Pour Lennart Johansson, l’ancien président de l’UEFA, ce commerce des joueurs africains relève de «l’enlèvement d’enfants, et rien d’autre ».
Mais, pour les jeunes de Bamako, au Mali, le Français est un homme qui peut les aider à accéder à une vie meilleure. Près d’un Africain noir sur deux vit avec moins d’un dollar par jour, et la file d’attente de jeunes rêvant de tenter leur chance ne désemplit pas.
En 2001, la Fifa a étoffé son règlement sur les transferts d’un article sur la «protection des mineurs». Depuis, la limite d’âge pour les transferts à l’étranger est fixée à 18 ans.
Ou alors il faut que les parents soient du voyage. Mais les clubs cherchent sans cesse à contourner le règlement.

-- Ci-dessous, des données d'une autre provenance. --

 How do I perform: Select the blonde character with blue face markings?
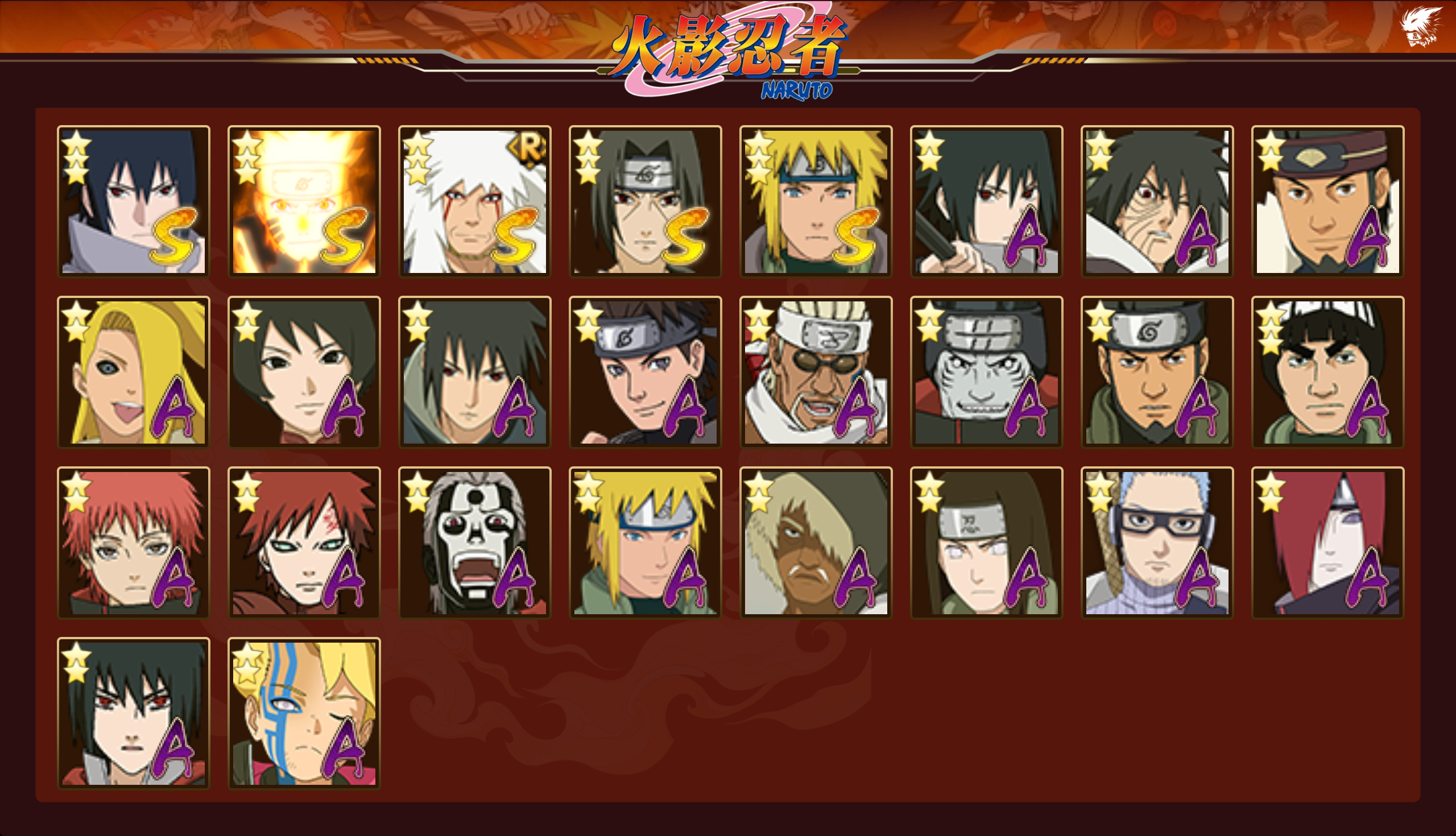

Ainsi, le FC Midtjylland, club danois de première division, a voulu faire jouer six Nigérians de 16 et 17 ans qu’il avait fait venir dans son pays dans le cadre d’un échange scolaire.
Pour le Britannique Paul Darby, sociologue du sport, les projets professionnels entrepris en collaboration avec des clubs européens ou des investisseurs occidentaux sont des exemples de «l’exploitation néocoloniale».
D’après lui, seuls comptent à leurs yeux «l’extraction, l’affinage et l’exportation de matière première, en l’occurrence des footballeurs.»
Aujourd’hui, Jean-Marc Guillou possède en Afrique des écoles de football au Mali, au Ghana, à Madagascar, en Egypte et en Algérie.
Il a déjà exporté 140 joueurs africains en Europe. Didier Zokora (FC Séville), Kolo Touré (Manchester City), Emmanuel Eboué (Arsenal), Arthur Boka (VFB Stuttgart) et Yaya Touré (FC Barcelone) sont sortis de ses écoles.
Au total, 13 de ses anciens élèves participent à la Coupe du monde en Afrique du Sud.
Jean-Marc Guillou a également ouvert une école en Thaïlande, près de Chon Buri, au sud de Bangkok. Celle-ci est parrainée par le club d’Arsenal (l’écusson du club londonien figure d’ailleurs sur le portail de l’entrée).
«En 2015, une grande partie de l’équipe nationale de Thaïlande aura été formée dans notre académie», assure Robert Procureur, l’un des partenaires du projet.
Pour la plupart, le désir d’une vie meilleure sous un maillot professionnel ne sera jamais exaucé.